**Assigned task:**
Each record is to be given again precisely as written.

[[ Material provided, beginning ]]

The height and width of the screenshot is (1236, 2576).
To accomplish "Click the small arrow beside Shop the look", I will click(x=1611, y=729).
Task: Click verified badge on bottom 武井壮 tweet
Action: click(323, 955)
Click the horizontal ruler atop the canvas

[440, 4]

[[ Material provided, end ]]

**Completed task:**
The height and width of the screenshot is (1236, 2576).
To accomplish "Click the small arrow beside Shop the look", I will click(x=1611, y=729).
Task: Click verified badge on bottom 武井壮 tweet
Action: click(323, 955)
Click the horizontal ruler atop the canvas

[440, 4]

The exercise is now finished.